Mi papá compraba turrones y mazapanes de almendra. En aquella época, las importaciones eran restringidas y casi no llegaban a México los productos españoles. Casa Toledo era la única tienda que fabricaba mazapanes de almendra en México. Sólo los comíamos una vez al año y me sabían a gloria.
En la cena se servía sidra El Gaitero. Como eran otros tiempos, a los niños nos daban permiso de tomar un traguito. Aquello era fantástico. Era frecuente que viniesen mis tíos y primos de Estados Unidos, así que mi casa era una verbena, llena de sonrisas.

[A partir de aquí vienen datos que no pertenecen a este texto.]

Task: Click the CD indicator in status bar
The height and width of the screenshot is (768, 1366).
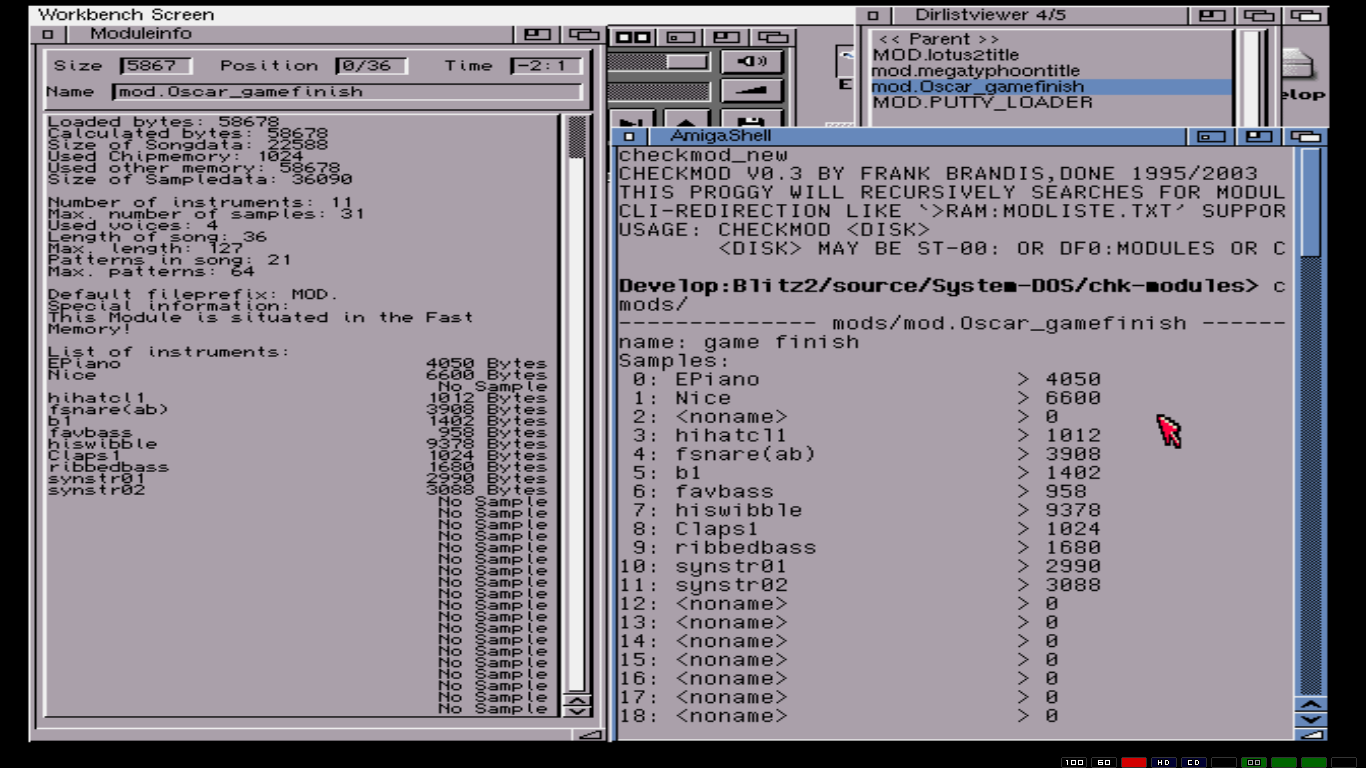Action: 1194,762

Después de cenar, venía la adoración del Niño. Los dos miembros más chicos de la familia arrullaban al Niño Jesús en una pañoleta. Sobra decir que, en más de alguna ocasión, el pobre Niño Dios estuvo a punto de caer al suelo y hacerse pedazos.
Toda la familia besaba al Niño, abríamos regalos y luego nos íbamos a dormir para esperar los regalos que el Niño Jesús, ayudado por Santa Claus, nos traía. Pobres de mis papás, a quienes despertábamos a las cinco de la mañana para mostrarles nuestros regalos.
(Héctor Zagal, autor del artículo y conductor de radio, dice que es un poco Grinch, pero en el fondo se emociona con la Navidad.)